En palabras de la Agencia EFE, la edición de este año estuvo marcada por la baja por lesión del español Carlos Alcaraz, ganador de las dos ediciones anteriores, así como por las eliminaciones tempranas del número 1 del mundo, Jannik Sinner, y del serbio Novak Djokovic. Esta combinación de factores vistió a Zverev con el traje de candidato obligatorio al título, intensificando las dudas debido a sus tres finales previas perdidas.

A lo largo de las cuatro horas y 16 minutos que duró el encuentro frente a Flavio Cobelli, la tensión mental fue evidente en el lenguaje corporal del de Hamburgo. Hubo lapsos en el segundo y cuarto set donde los nervios amenazaron con atraparlo nuevamente; sin embargo, su madurez a los 29 años le permitió quitarse de encima los fantasmas del pasado para arrollar con un contundente 6-1 en el set final.

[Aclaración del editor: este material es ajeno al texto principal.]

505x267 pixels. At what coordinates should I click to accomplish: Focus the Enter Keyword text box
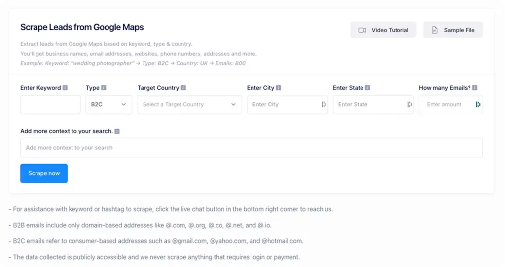tap(50, 104)
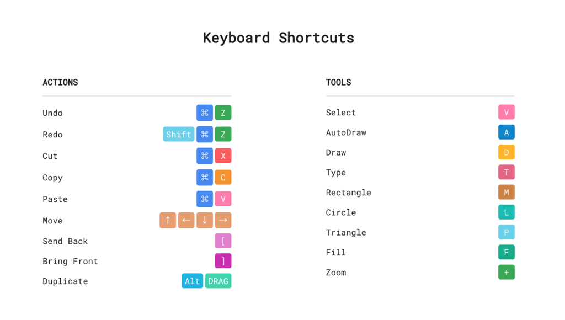The width and height of the screenshot is (565, 320).
Task: Click the orange C key for Copy
Action: tap(223, 177)
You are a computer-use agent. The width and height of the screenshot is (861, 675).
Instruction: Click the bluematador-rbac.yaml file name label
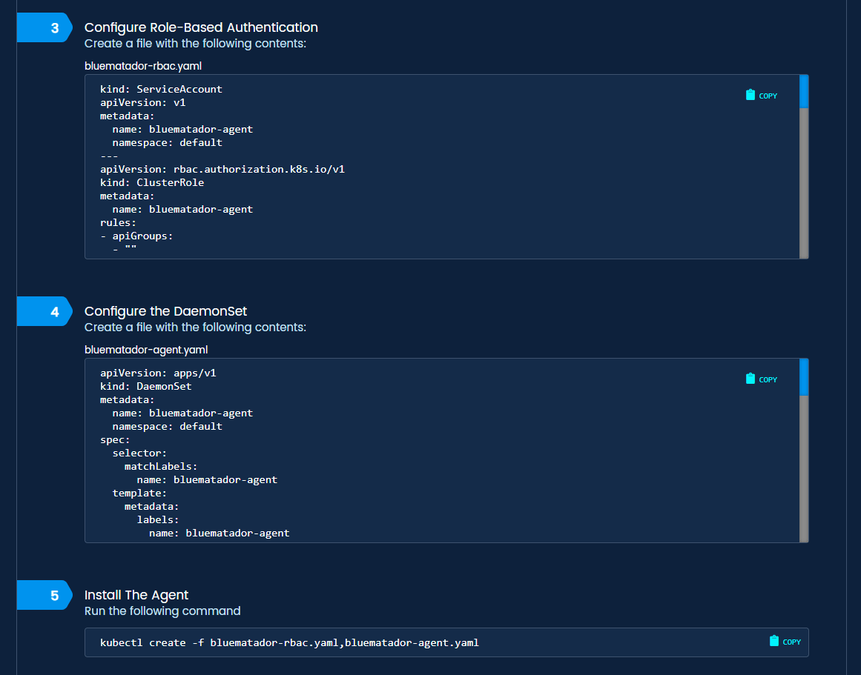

Con este campeonato, Zverev no solo limpia su historial en las citas importantes, sino que se posiciona en un escalón superior dentro de la historia del tenis de su país. Vencer la presión interna le otorgó la copa más importante de su trayectoria y le demostró a sí mismo que cuenta con las herramientas necesarias para dominar los torneos de cinco sets cuando las principales figuras del circuito no están en el camino.